Servo - December 2015

Hopefully, you were able to reproduce that walker and proved yourself to be a true hacker and roboticist. I left you with the challenge of controlling the walker with your IR remote. How did you make out? This fellow in the PICAXE forum did just fine: www.youtube.com/watch ?v=_UnITl-VYx0. He links to his post and code in the description. Another builder on a new robot forum made a four-legged bot “inspired” by my walker at www.robotrebels.org/index.php?topic=184.0. This is a nice variation of my passive leg design, and shows how roboticists will take something, modify it, and improve it.

Robotics depends on linkages and gears just as much as electronics and programming, and there’s a lot of work remaining in all those fields. For me, it comes down to controlling motion in order to get where you want to go. This month, we’re going to learn enough to make a simple self-driving robot car. We can’t let DARPA and Google have all the fun!

We’ll be using DC motors which are most often used with several gears to reduce their RPM and increase torque. Gearmotors are handy modules containing a DC motor, gears, and an output shaft. They come in a variety of shapes and sizes, as well as a wide range of gear reductions and power outputs.

I prefer slow torquey ones with gear ratios of 1:100 or more for fine motor control.

The traditional differentially-steered robot chassis in Figure 1 is inexpensive and widely available. It’s not my favorite combination since it uses 1: 48 gearmotors with fairly large wheels. It’s also under-geared: too much speed and not enough torque for accurate control.

Yes, Virginia, there are motor speed controllers, but they can’t fully make up for poor gearmotor choice. When in doubt, select a higher gear ratio. Robots generally benefit from more torque and less speed where accuracy and repeatability are concerned.

The output pins on a PICAXE (and other microcontrollers) can’t supply enough current to drive a motor directly. They must use an intermediate component to supply higher current. Relays are the simplest way to switch motors and other things on and off. Figure 2 shows inexpensive one- and four-relay modules which are easily controlled by our PICAXE 08M2. A relay is an electromechanical switch, providing full isolation between the PICAXE and anything switched.

Our 4.5V PICAXE can just as easily switch a 24V motor and battery as a 120 VAC table lamp (please use common sense and caution if you do). The module’s onboard circuitry allows direct connection to low power PICAXE output pins, and simple HIGH, LOW, and TOGGLE commands are used to switch the relays on and off.
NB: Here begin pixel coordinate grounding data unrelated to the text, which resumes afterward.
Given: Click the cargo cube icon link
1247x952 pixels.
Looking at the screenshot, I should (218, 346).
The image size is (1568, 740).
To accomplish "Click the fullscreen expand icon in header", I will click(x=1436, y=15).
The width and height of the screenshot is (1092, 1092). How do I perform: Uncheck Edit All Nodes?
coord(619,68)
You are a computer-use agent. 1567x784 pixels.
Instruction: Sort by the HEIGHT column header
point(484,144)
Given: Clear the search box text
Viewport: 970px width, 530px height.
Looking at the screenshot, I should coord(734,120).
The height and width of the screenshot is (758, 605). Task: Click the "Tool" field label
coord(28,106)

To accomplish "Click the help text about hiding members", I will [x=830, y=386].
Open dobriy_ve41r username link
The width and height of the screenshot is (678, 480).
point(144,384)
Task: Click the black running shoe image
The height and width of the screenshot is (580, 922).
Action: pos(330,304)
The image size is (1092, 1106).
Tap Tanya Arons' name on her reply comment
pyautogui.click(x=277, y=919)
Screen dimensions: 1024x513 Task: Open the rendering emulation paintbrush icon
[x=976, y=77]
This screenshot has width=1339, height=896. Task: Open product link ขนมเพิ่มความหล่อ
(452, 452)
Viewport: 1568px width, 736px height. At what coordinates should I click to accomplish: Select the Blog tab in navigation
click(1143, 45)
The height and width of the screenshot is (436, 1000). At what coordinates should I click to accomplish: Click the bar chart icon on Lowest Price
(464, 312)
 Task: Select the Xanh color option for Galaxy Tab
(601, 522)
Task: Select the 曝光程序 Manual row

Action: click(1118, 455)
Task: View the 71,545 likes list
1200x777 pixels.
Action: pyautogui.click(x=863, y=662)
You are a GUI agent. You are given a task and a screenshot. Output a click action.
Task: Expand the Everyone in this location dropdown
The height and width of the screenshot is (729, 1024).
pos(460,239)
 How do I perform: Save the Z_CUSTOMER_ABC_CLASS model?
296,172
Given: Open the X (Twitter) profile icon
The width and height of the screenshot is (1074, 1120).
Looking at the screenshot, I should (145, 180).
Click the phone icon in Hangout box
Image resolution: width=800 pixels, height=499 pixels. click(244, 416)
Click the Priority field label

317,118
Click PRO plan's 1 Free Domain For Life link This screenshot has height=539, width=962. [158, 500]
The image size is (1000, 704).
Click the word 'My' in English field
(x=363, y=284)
Insider tip: Programming pin C.0 can be used as an extra output (but not input) pin. So, C.0 can control an LED, relay, or servo much like GPIO pins C.1, C. 2, and C. 4, for a total of FOUR outputs. Just note that anything connected to C.0 may flicker, buzz, twitch, or trigger during programming or while the programming cable is attached. See the amazing PICAXE control four relays at www.youtube.com/watch?v=vQiL_iycpfs.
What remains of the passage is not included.